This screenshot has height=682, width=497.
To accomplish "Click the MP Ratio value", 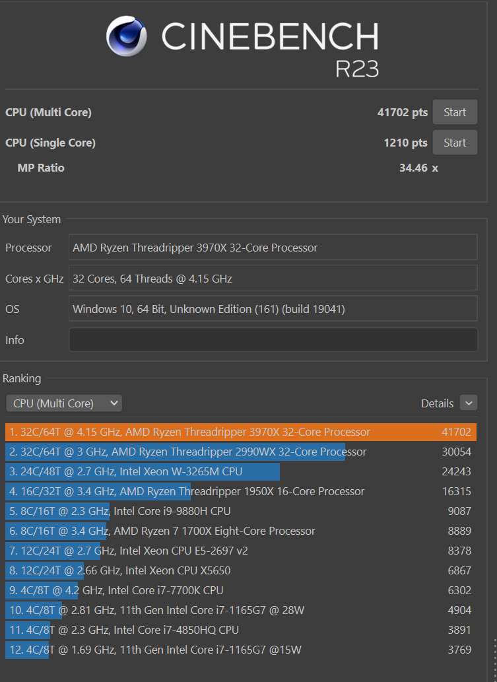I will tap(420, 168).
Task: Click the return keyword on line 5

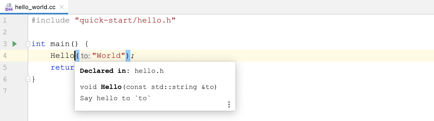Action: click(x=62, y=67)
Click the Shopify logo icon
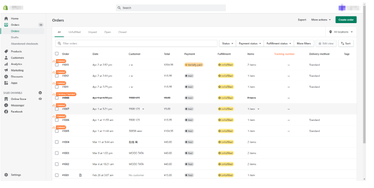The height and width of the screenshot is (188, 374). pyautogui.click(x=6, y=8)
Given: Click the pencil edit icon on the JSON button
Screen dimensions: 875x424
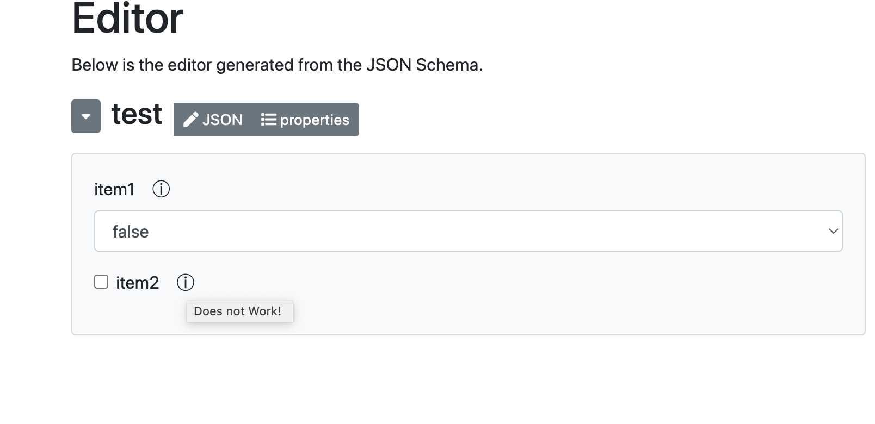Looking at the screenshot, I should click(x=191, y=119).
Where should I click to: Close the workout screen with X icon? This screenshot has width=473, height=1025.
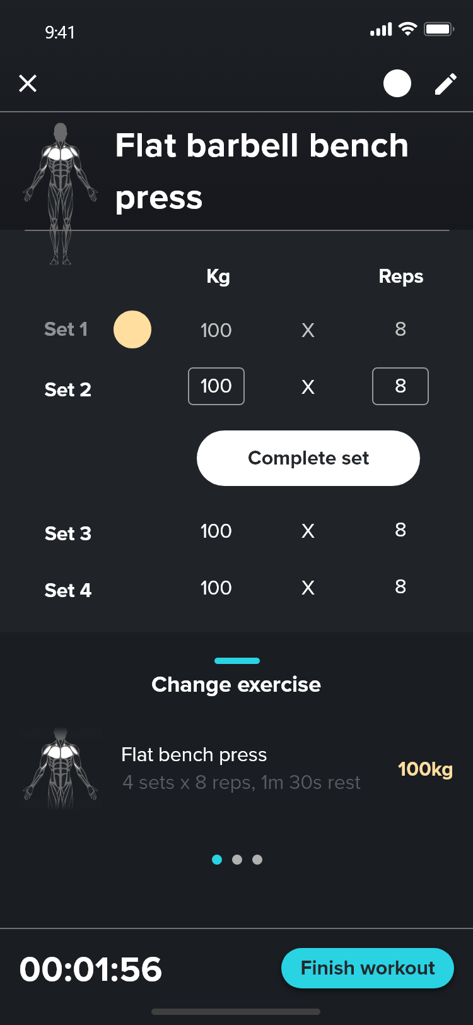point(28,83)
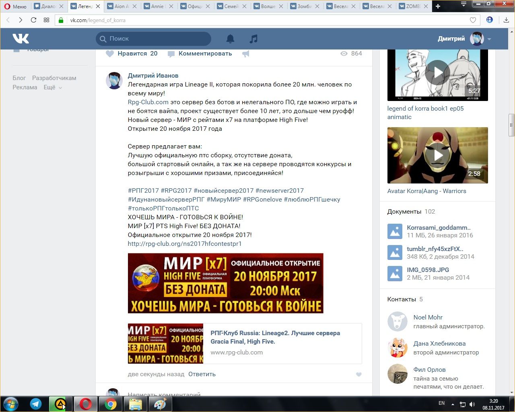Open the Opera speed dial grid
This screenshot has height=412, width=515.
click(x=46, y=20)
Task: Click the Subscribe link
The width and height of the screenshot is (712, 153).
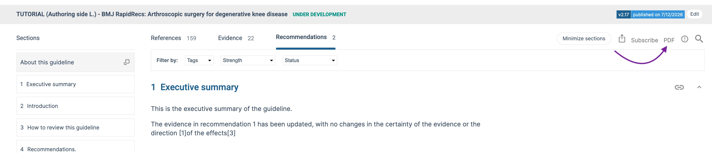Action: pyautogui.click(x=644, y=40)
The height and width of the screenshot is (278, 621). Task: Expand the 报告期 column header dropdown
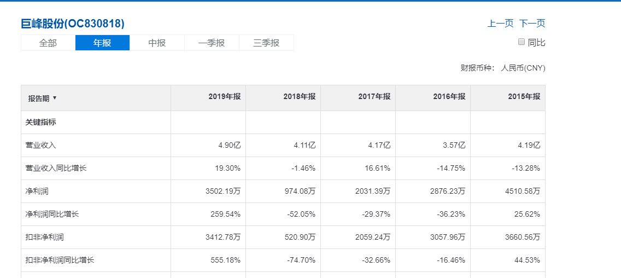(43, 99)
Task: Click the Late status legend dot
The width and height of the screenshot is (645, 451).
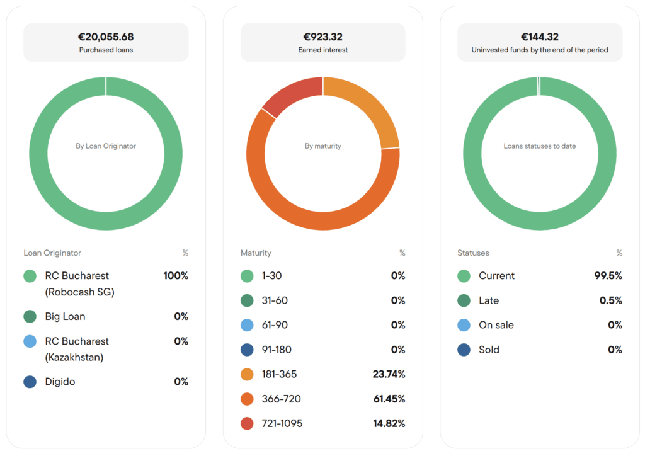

What to produce >>
From the line containing "Given: Click the" through the last line of the entries, both included, print each line exactly and omit any picture.

Expected output >>
Given: Click the pencil edit icon on the JSON button
Screen dimensions: 875x424
Looking at the screenshot, I should click(x=191, y=119).
Where should I click to: Close the workout screen with X icon? This screenshot has width=473, height=1025.
point(28,83)
Open the Opera speed dial grid
This screenshot has height=412, width=515.
click(x=46, y=20)
Task: Click the Subscribe link
The width and height of the screenshot is (712, 153).
Action: pyautogui.click(x=644, y=40)
The height and width of the screenshot is (278, 621). Task: Expand the 报告期 column header dropdown
(43, 99)
Task: Click the Late status legend dot
The width and height of the screenshot is (645, 451).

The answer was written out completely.